Sowohl die Eröffnungsansprache von Präsident Davis vor dem CSA-Kongreß vom 18. Februar als auch seine politische Grundsatzrede daselbst vom 29. April 1861 sind bis heute in Deutschland nicht vollständig publiziert. Dabei finden sich darin in prägnanter Kürze all jene Argumente, welche den Süden zum Verlassen der Union bewogen. Davis ging es vor allem darum, „die wahre Natur der Verfassung klarzumachen: als einen Vertrag zwischen unabhängigen Staaten“.

Die Souveränität der nordamerikanischen Einzelstaaten bestand wesentlich früher als jene der USA. Nach Ratifizierung der Verfassung von 1787 hatten diese Einzelstaaten einige Hoheitsbefugnisse an eine Bundesregierung delegiert, ohne auf wichtige Privilegien zu verzichten. Ausdrücklich hieß es: „Jeder Staat behält seine eigene Freiheit und Unabhängigkeit, ebenso wie seine eigene Amtsgewalt, Gerichtsbarkeit und Rechtsordnung, sofern diese nicht ausdrücklich an den Kongreß der USA abgetreten wurden.“ Daraus leitete sich das Recht der Bundesstaaten ab, „als souveräne und unabhängige Staaten all ihre Rechte wieder in Besitz zu nehmen und ihre Verbindung mit anderen Staaten der Union zu lösen“.

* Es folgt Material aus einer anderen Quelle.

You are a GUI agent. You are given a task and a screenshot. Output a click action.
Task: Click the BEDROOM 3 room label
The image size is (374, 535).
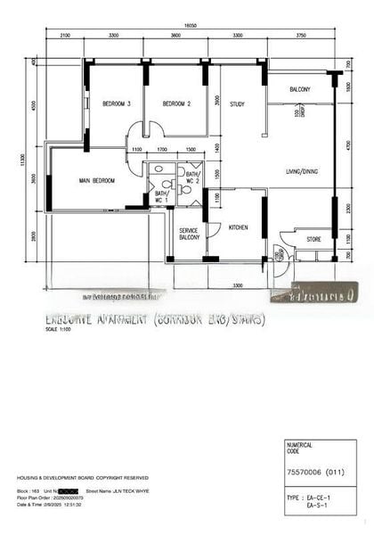tap(116, 104)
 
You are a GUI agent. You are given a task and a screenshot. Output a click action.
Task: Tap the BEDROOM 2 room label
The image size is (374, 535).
tap(177, 104)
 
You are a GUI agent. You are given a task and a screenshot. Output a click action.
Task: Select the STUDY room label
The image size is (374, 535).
tap(237, 104)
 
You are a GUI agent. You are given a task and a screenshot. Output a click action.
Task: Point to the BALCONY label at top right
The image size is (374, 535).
tap(299, 90)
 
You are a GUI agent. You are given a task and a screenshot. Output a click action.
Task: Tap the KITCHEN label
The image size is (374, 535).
tap(238, 228)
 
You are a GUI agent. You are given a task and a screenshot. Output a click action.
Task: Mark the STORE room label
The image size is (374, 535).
tap(313, 239)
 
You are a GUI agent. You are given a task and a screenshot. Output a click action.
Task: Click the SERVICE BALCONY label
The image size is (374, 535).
tap(189, 234)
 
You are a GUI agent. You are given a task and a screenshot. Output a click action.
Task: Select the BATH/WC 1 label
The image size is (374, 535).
tap(161, 196)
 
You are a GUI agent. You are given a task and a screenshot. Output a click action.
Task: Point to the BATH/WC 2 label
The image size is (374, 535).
tap(193, 177)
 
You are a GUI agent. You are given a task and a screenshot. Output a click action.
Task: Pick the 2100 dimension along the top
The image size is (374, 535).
tap(65, 35)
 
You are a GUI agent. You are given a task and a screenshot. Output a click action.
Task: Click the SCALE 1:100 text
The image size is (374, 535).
tap(57, 329)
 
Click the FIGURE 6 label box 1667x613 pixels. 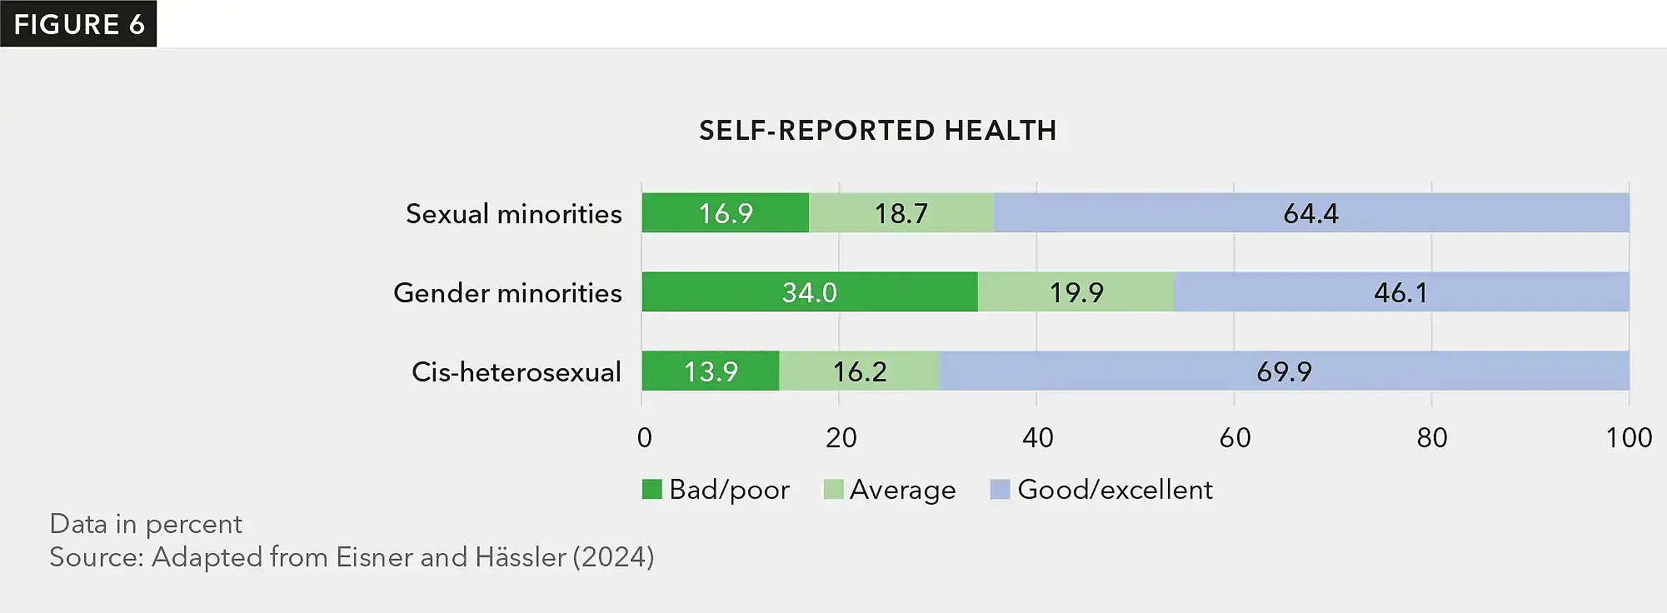click(x=78, y=23)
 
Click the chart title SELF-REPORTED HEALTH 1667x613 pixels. click(x=877, y=130)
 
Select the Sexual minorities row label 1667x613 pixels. click(x=513, y=213)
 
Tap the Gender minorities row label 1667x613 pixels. click(x=507, y=292)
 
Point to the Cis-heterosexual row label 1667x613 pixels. click(x=516, y=371)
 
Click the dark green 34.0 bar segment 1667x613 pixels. click(x=809, y=292)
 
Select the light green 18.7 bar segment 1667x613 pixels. click(x=901, y=213)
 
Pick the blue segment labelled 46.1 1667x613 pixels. click(x=1400, y=292)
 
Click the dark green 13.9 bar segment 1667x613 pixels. click(x=710, y=371)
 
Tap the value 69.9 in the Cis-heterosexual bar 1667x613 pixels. click(x=1284, y=371)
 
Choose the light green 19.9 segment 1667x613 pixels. click(x=1076, y=292)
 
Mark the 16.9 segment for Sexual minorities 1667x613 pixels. click(x=725, y=213)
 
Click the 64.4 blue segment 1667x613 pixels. click(x=1310, y=213)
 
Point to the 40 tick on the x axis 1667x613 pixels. click(x=1037, y=437)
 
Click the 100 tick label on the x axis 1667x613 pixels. click(x=1628, y=437)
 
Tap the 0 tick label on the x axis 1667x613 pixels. click(x=644, y=437)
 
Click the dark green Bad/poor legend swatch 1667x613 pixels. click(x=651, y=489)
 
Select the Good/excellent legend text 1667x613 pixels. click(x=1115, y=489)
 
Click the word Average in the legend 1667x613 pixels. click(x=902, y=489)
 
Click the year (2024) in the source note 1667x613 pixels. click(x=612, y=556)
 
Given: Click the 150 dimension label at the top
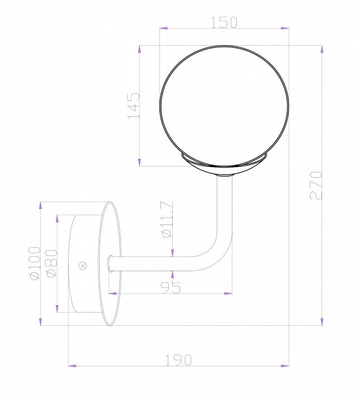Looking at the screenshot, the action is [x=224, y=22].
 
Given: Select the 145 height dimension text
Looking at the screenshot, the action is [x=134, y=106].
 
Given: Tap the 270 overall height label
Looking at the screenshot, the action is [x=316, y=185].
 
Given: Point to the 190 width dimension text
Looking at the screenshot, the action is [x=178, y=360].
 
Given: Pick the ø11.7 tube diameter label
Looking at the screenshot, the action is [x=168, y=219].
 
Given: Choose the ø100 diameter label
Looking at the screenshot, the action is [x=35, y=263].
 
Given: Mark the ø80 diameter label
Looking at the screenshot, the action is [x=51, y=263].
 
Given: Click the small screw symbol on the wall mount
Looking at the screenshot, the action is [x=82, y=266].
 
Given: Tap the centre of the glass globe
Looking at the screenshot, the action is [x=225, y=106].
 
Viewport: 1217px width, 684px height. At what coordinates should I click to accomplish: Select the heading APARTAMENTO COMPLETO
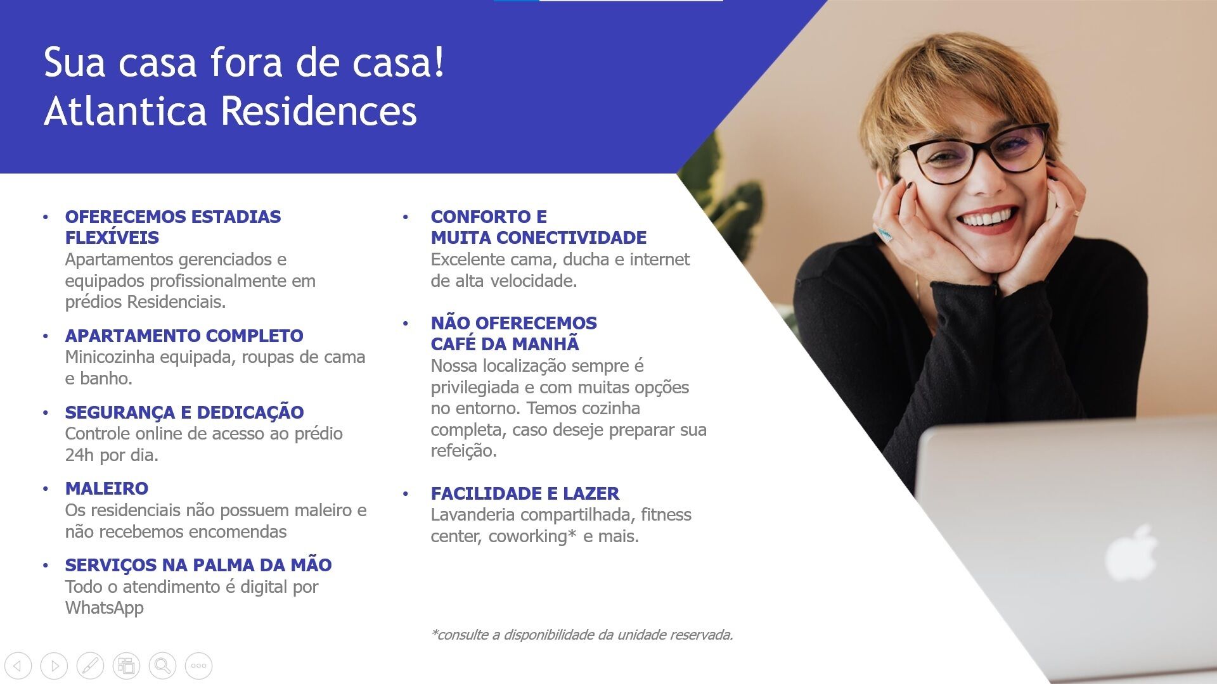click(x=184, y=336)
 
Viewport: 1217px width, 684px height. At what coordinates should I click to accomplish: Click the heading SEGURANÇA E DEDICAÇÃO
click(x=184, y=412)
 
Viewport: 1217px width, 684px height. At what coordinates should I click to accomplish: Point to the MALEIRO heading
click(x=106, y=488)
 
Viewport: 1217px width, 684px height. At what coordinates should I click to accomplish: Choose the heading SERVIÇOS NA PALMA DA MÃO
click(x=198, y=565)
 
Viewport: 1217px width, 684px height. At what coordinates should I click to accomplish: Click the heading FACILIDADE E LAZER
click(x=525, y=493)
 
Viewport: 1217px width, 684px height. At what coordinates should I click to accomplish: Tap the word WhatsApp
click(x=105, y=608)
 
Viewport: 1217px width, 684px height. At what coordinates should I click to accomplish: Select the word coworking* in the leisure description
click(x=532, y=536)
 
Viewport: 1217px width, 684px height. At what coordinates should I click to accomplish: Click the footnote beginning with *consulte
click(x=582, y=635)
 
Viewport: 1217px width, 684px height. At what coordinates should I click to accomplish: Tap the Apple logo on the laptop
click(x=1131, y=552)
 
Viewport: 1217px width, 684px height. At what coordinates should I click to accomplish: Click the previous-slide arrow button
click(x=18, y=666)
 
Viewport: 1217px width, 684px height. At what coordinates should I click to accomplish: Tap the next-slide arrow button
click(x=54, y=666)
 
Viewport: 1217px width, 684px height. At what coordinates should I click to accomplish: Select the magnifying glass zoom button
click(x=162, y=666)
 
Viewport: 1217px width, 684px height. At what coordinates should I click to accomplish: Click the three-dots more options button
click(x=198, y=666)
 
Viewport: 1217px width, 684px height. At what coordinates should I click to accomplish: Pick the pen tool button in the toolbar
click(x=90, y=666)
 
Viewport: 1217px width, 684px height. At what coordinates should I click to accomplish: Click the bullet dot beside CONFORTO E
click(x=406, y=217)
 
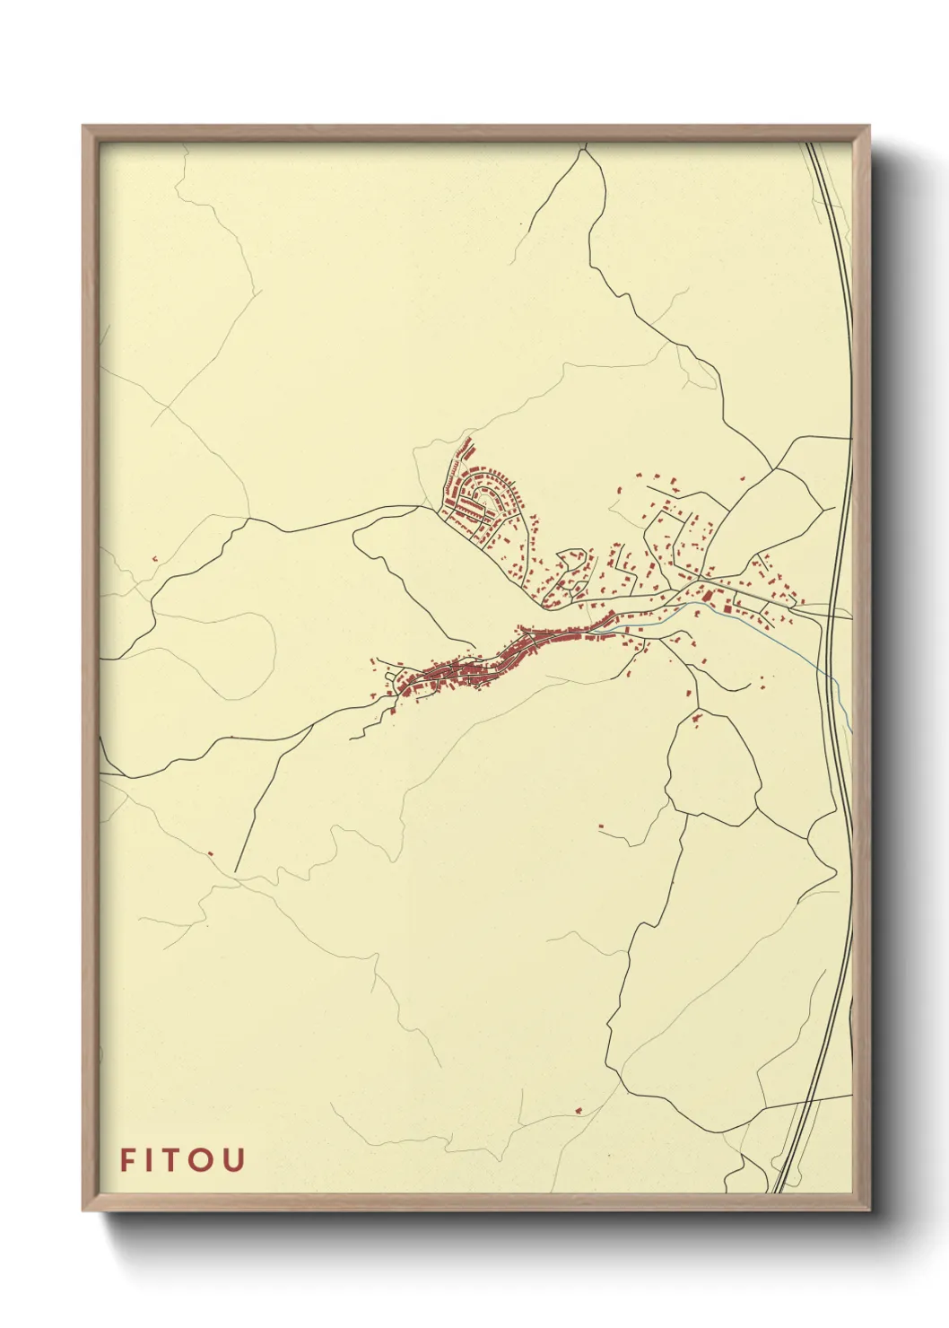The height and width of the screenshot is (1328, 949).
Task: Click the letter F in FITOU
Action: [x=128, y=1160]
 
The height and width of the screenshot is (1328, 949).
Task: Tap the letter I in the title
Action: [x=152, y=1160]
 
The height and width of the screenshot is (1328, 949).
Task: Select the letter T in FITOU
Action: [x=177, y=1160]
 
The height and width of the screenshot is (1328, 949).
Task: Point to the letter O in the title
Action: [x=205, y=1160]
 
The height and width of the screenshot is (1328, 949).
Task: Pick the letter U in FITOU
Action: [x=234, y=1160]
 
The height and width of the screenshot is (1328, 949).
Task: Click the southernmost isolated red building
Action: [x=578, y=1111]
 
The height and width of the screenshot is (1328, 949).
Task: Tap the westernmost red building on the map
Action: [x=154, y=559]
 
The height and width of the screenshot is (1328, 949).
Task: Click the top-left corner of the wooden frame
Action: [x=83, y=127]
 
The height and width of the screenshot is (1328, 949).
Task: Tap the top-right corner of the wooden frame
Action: [x=870, y=127]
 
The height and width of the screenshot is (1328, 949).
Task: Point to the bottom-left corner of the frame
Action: [x=83, y=1210]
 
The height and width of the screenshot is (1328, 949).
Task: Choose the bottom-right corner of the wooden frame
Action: [x=870, y=1210]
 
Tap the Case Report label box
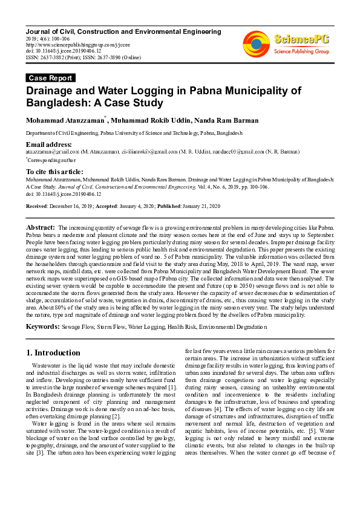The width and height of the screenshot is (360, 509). click(x=51, y=78)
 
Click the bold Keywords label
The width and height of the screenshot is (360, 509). click(x=42, y=326)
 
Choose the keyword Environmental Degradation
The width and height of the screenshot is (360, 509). click(x=232, y=327)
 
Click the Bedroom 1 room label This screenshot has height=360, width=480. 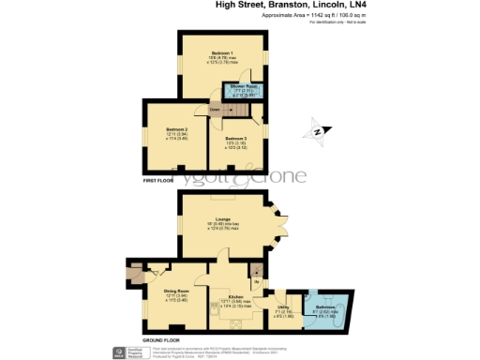[x=222, y=52]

Dies bedeutete keineswegs einen unvermeidlichen Krieg mit den USA. Jefferson Davis betonte: „Weil wir bestrebt sind, den Frieden und den Handel mit allen Nationen zu pflegen, möchten wir Kriege vermeiden.“ Er beschrieb das Verhältnis zu den Nordstaaten als „wechselseitiges Interesse, das einen guten Willen sowie freundlichen Umgang erfordert“ und erklärte: Die Separation der Konföderierten Staaten ist weder von Aggression gekennzeichnet noch eine Folge inneren Aufruhrs.“ Doch gerade in Fragen der Wirtschaft deutete sich von vornherein ein bereits lange schwelender Konfliktherd an. Politischer Anlaß der sogenannten Sezession der Südstaaten war die Wahl des Republikaners Abraham Lincoln zum US-Präsidenten sowie dessen Haltung zur Sklavenfrage. Im Wahlkampf hatte er sich zwar moderat geäußert, war sogar „dagegen, daß zwischen der schwarzen und der weißen Rasse in irgendeiner Form soziale oder politische Gleichheit herbeigeführt“ werde. Doch Lincoln umgab sich mit einem Beraterstab aus radikalen Sklavereigegnern.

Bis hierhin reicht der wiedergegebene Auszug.